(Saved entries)

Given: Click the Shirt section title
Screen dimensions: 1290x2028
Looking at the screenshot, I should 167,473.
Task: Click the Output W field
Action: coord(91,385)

- Directions for this task -
Repeat every line of the records, exactly as given.

- Problem solution -
Given: Click the Shirt section title
Screen dimensions: 1290x2028
Looking at the screenshot, I should 167,473.
Task: Click the Output W field
Action: coord(91,385)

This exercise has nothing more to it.